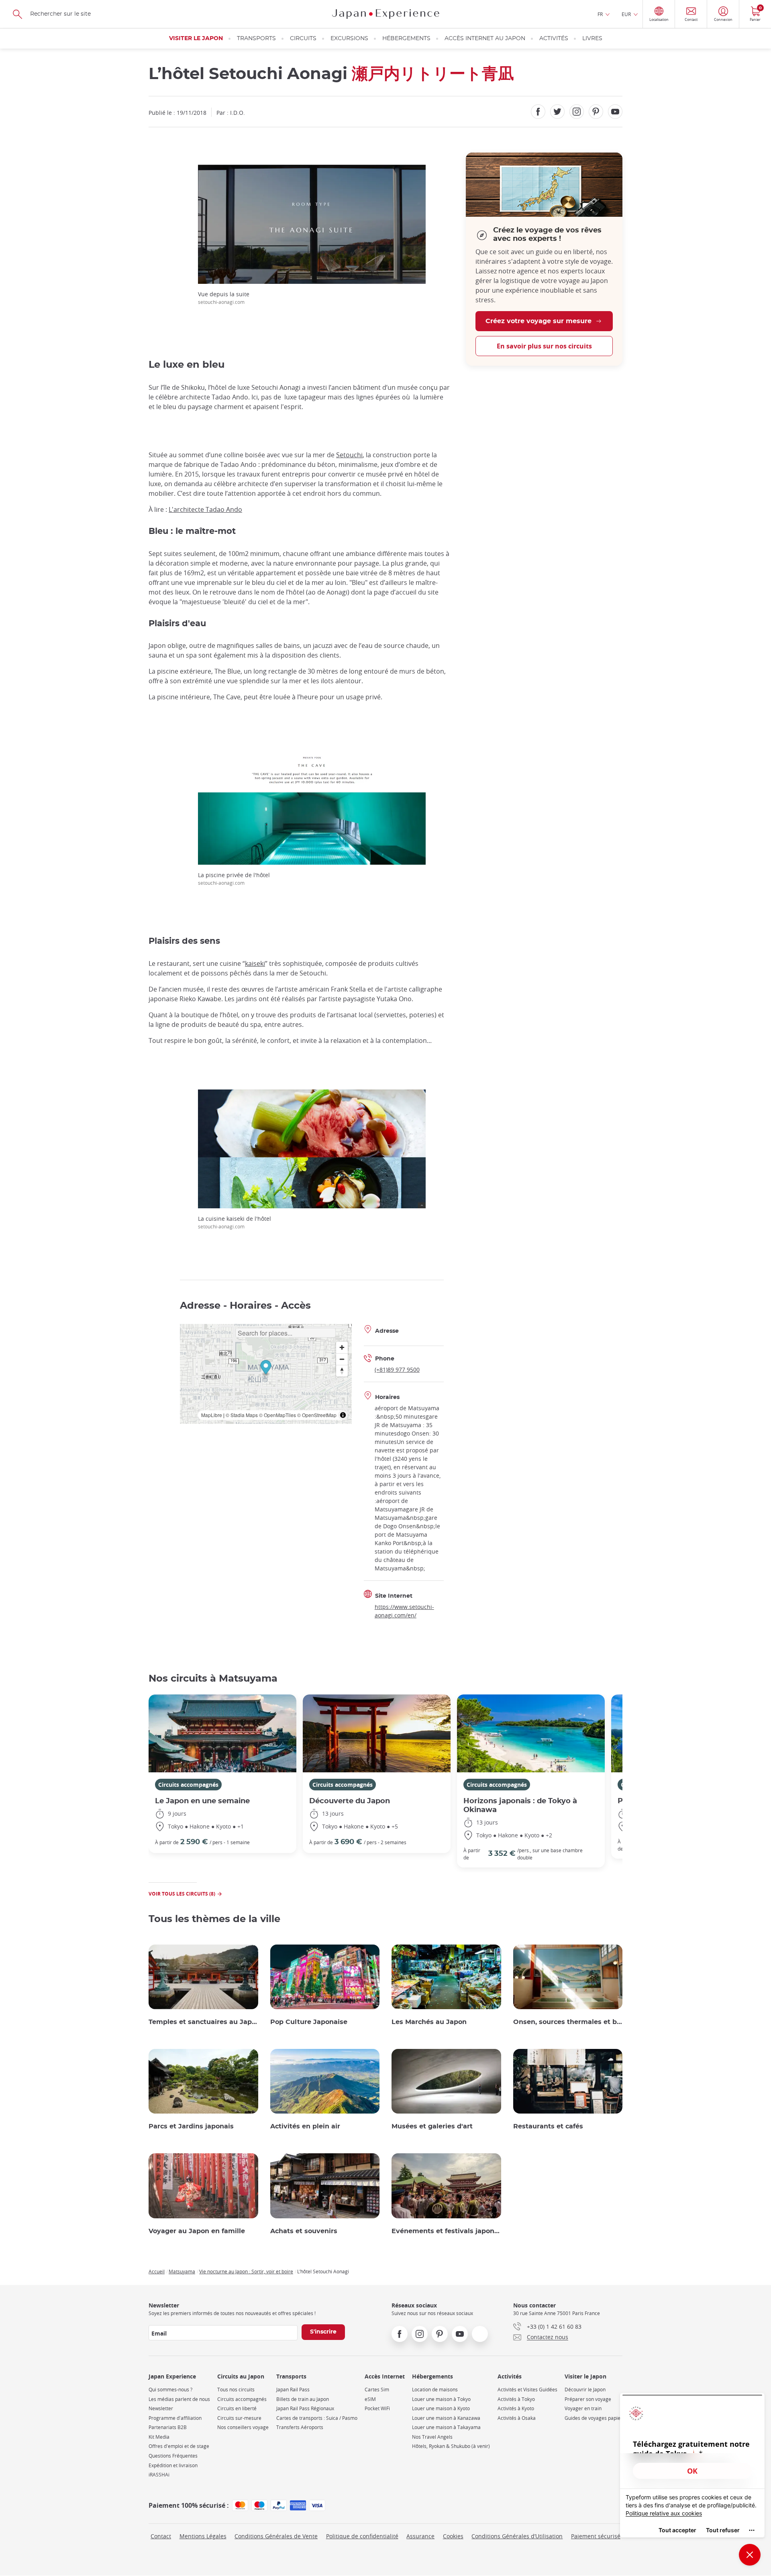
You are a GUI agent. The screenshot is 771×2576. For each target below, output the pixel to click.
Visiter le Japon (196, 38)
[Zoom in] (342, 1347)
:::::
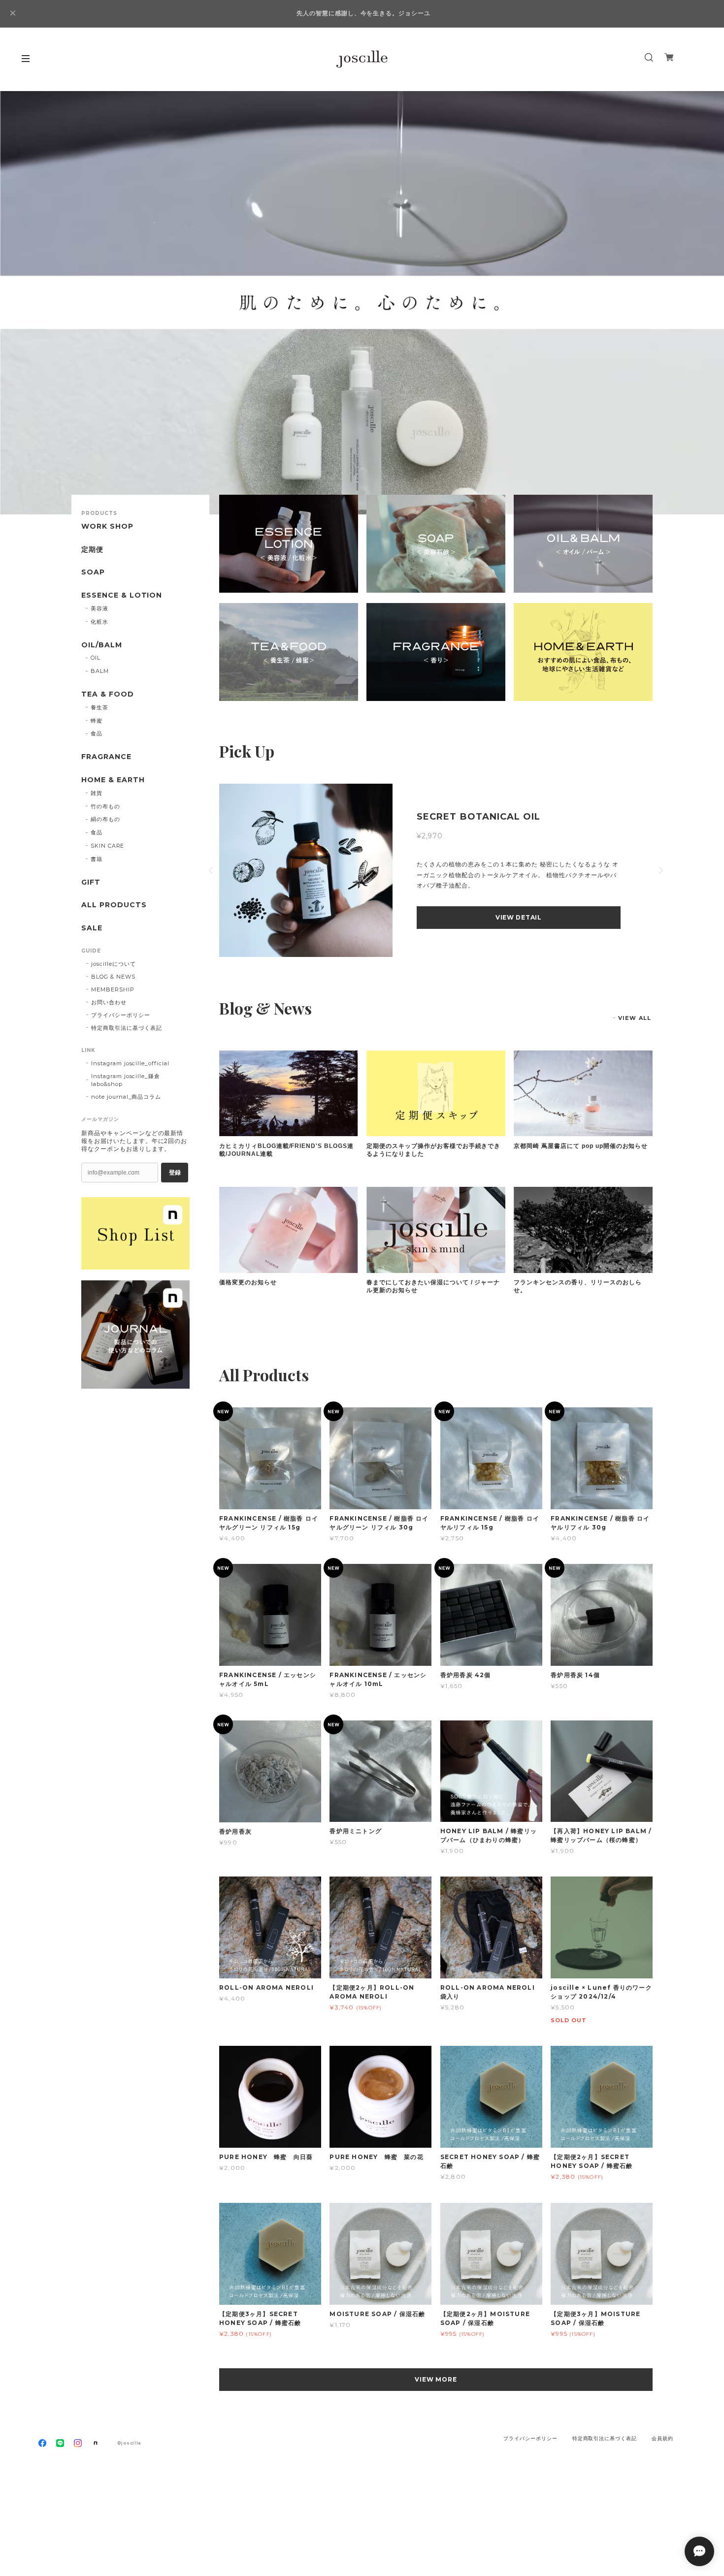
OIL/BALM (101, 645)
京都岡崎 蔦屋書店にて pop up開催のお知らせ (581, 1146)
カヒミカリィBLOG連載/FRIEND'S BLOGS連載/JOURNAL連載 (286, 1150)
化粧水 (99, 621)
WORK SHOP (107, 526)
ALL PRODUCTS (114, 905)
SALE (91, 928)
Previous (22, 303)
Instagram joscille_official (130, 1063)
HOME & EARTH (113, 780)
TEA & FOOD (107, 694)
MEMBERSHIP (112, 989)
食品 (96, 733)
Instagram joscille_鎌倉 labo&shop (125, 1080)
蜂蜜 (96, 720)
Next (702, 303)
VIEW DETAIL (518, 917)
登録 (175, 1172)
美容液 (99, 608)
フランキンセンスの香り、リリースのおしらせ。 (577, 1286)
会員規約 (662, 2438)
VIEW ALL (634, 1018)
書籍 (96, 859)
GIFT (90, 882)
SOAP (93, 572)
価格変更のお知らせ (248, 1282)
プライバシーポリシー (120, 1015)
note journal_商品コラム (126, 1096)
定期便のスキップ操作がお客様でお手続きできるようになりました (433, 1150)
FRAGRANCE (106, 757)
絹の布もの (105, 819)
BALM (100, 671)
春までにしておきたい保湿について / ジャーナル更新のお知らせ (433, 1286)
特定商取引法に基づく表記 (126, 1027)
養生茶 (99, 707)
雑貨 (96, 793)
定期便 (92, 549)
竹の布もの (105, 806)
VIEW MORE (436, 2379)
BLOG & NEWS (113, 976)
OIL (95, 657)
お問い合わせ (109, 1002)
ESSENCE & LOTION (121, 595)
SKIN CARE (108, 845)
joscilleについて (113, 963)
:::::
## YOUR ASSIGNMENT
Where the line holding "ALL PRODUCTS (114, 905)" appears in the listing above, start reproducing exactly, and end with the line holding "美容液 (99, 608)".

## RESULT OF THIS TASK
ALL PRODUCTS (114, 905)
SALE (91, 928)
Previous (22, 303)
Instagram joscille_official (130, 1063)
HOME & EARTH (113, 780)
TEA & FOOD (107, 694)
MEMBERSHIP (112, 989)
食品 (96, 733)
Instagram joscille_鎌倉 labo&shop (125, 1080)
蜂蜜 (96, 720)
Next (702, 303)
VIEW DETAIL (518, 917)
登録 (175, 1172)
美容液 (99, 608)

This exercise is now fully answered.